Work task: Reproduce the first line of the material below and each line after it, exactly, through the line containing "Sobre Avernotrail (354, 26)", and give nothing more.

*** Opening Working data ***

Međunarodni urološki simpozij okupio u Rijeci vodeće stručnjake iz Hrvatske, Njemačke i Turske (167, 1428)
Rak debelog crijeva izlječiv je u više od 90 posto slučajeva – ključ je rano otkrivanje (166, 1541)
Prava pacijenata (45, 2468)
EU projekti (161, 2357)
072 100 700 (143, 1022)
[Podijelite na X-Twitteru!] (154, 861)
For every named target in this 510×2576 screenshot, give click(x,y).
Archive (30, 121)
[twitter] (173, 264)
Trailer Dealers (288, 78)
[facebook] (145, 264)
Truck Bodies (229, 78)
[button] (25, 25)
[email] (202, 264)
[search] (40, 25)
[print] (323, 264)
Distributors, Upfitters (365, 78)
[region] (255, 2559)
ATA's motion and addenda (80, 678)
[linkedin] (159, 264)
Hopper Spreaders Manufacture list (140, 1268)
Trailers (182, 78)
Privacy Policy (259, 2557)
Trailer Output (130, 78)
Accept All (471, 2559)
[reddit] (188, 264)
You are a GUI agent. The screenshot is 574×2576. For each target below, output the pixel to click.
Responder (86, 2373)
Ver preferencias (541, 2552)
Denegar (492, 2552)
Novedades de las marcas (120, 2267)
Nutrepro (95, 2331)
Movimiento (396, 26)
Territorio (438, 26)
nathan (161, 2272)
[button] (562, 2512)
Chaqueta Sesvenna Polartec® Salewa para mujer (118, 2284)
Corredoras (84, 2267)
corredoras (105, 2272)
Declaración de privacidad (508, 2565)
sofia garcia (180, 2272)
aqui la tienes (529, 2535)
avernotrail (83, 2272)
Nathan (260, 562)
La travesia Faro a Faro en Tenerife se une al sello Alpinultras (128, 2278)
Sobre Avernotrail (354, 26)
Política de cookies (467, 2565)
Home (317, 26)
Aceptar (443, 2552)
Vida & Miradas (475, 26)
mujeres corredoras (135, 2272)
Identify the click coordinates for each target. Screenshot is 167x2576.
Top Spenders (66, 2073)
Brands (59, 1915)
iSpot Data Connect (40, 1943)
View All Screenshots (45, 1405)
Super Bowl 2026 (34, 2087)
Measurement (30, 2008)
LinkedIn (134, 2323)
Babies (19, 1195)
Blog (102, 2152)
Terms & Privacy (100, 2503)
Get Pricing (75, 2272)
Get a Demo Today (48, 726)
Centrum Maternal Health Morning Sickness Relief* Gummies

*** Closing Working data ***

Solved exercise:
Međunarodni urološki simpozij okupio u Rijeci vodeće stručnjake iz Hrvatske, Njemačke i Turske (167, 1428)
Rak debelog crijeva izlječiv je u više od 90 posto slučajeva – ključ je rano otkrivanje (166, 1541)
Prava pacijenata (45, 2468)
EU projekti (161, 2357)
072 100 700 (143, 1022)
[Podijelite na X-Twitteru!] (154, 861)
For every named target in this 510×2576 screenshot, give click(x,y).
Archive (30, 121)
[twitter] (173, 264)
Trailer Dealers (288, 78)
[facebook] (145, 264)
Truck Bodies (229, 78)
[button] (25, 25)
[email] (202, 264)
[search] (40, 25)
[print] (323, 264)
Distributors, Upfitters (365, 78)
[region] (255, 2559)
ATA's motion and addenda (80, 678)
[linkedin] (159, 264)
Hopper Spreaders Manufacture list (140, 1268)
Trailers (182, 78)
Privacy Policy (259, 2557)
Trailer Output (130, 78)
Accept All (471, 2559)
[reddit] (188, 264)
You are a GUI agent. The screenshot is 574×2576. For each target below, output the pixel to click.
Responder (86, 2373)
Ver preferencias (541, 2552)
Denegar (492, 2552)
Novedades de las marcas (120, 2267)
Nutrepro (95, 2331)
Movimiento (396, 26)
Territorio (438, 26)
nathan (161, 2272)
[button] (562, 2512)
Chaqueta Sesvenna Polartec® Salewa para mujer (118, 2284)
Corredoras (84, 2267)
corredoras (105, 2272)
Declaración de privacidad (508, 2565)
sofia garcia (180, 2272)
aqui la tienes (529, 2535)
avernotrail (83, 2272)
Nathan (260, 562)
La travesia Faro a Faro en Tenerife se une al sello Alpinultras (128, 2278)
Sobre Avernotrail (354, 26)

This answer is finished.